Remember that culture is important

Company culture and workplace culture can go in many different directions. Perhaps it’s something of a no-nonsense environment or a casual one — so long as it benefits the work that you’re doing and the people you’re with, there is no one correct way to build a culture. But there are some core commonalities that all good cultures share, such as nurturing positivity and supportiveness.

For example, a simple way to inject those traits into any culture is to celebrate the achievements of your workers. Whether your workers are independent or collaborative, private or social, everyone wants to feel appreciated. So drawing attention to accomplishments (and even rewarding high performance) further incentivizes your workers to continually try their best and to actively improve themselves.

There are other similar cultural traits that should be fundamental to every workplace, like encouraging and being receptive to new ideas, or allowing employees to be open and honest about when they get stuck on a task. These kinds of factors are independent of the “personality” of a workplace. As such, every leader should strive to encourage that kind of positive behavior in order to allow employees to truly feel comfortable and confident in their abilities.

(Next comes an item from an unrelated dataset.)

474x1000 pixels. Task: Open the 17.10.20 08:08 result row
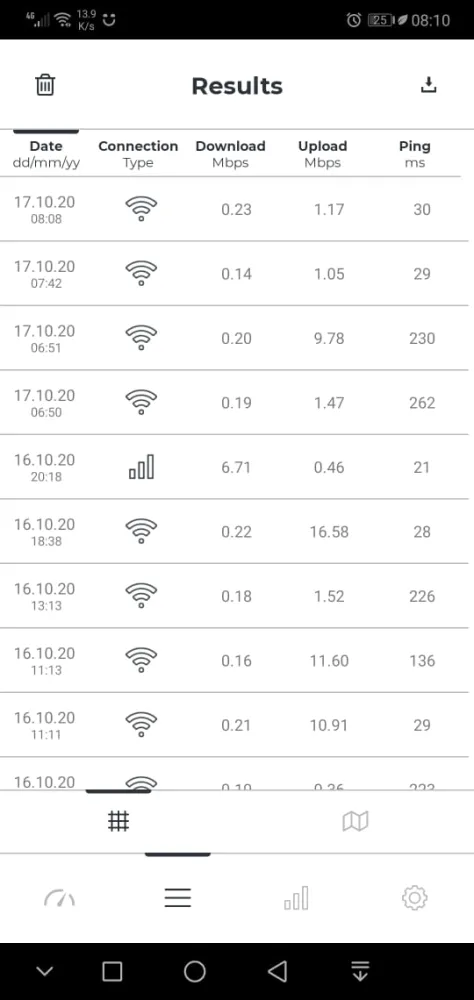click(x=237, y=209)
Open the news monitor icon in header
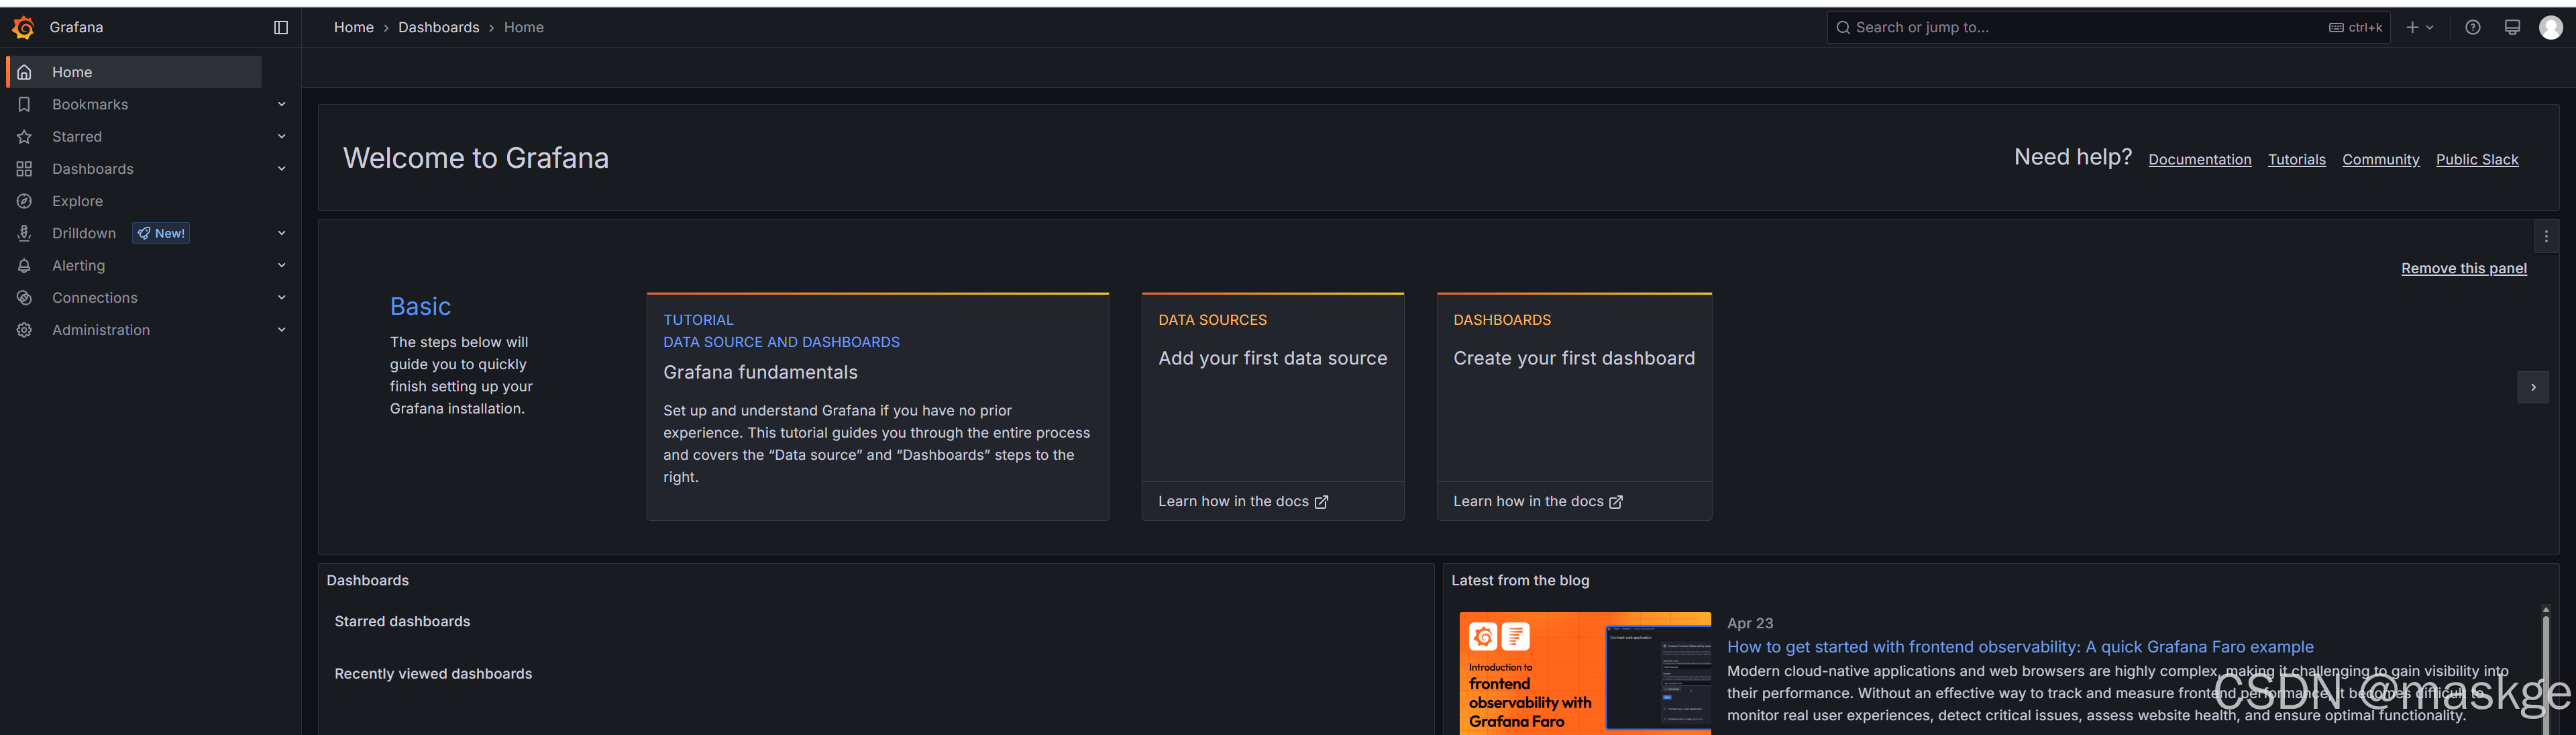Viewport: 2576px width, 735px height. click(2511, 27)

Guide them into the deep end

You give one of your employees an assignment. They put their skills to good work and succeed. Then you give them another, and they do well once again. Naturally, you want this cycle to continue. But it’s important that you push them and challenge them to do better or to do more little by little. 

Imagine someone learning to swim, who starts by practicing in the shallow end of the pool. Well, if they never venture beyond the shallow end, they’ll never actually learn how to swim properly. In the same way, if you don’t continually push a subordinate to do better or to take on more responsibility, they might not be able to grow effectively.

When it seems like a worker is starting to get comfortable with their work, it’s time to up the ante. I like my previous analogy, because throwing someone into the deep end can be dangerous — a person could certainly adapt and learn to swim, but they could just as easily sink. By gradually pushing them to take on more challenging assignments, they’ll slowly but surely gain more skills and become more capable.

Get to know them

Conversations in the workplace are easygoing and friendly. Even as a boss, you can get to know a lot about your employees — not only will you talk about work, but you can discuss fun things they did on the weekends, learn about their interests, their families, and so on. But it’s important to try and get to know them on a deeper level as well.

Helping an employee feel valued as more than just a worker, but as a person as well, can be the key to unlocking their hidden potential, even if they are already a high achiever. Invest time to speaking with them about their passions, their long-term goals for their careers, and find ways to help them pursue that in your capacity as their boss. In many cases, forming this kind of mentorship bond can help both of you grow, and may even lead to a lifelong friendship in some cases. And who knows? They might just rise to the same level as you one day, or perhaps even go further.

Being able to consistently cultivate talent as a leader isn’t really about finding some secret method to success. It’s about connecting with your employees and finding out how you can draw out their strengths, and about finding the balance between accommodation and challenge. But when you’re able to do that, you’ll find yourself in charge of a truly excellent team.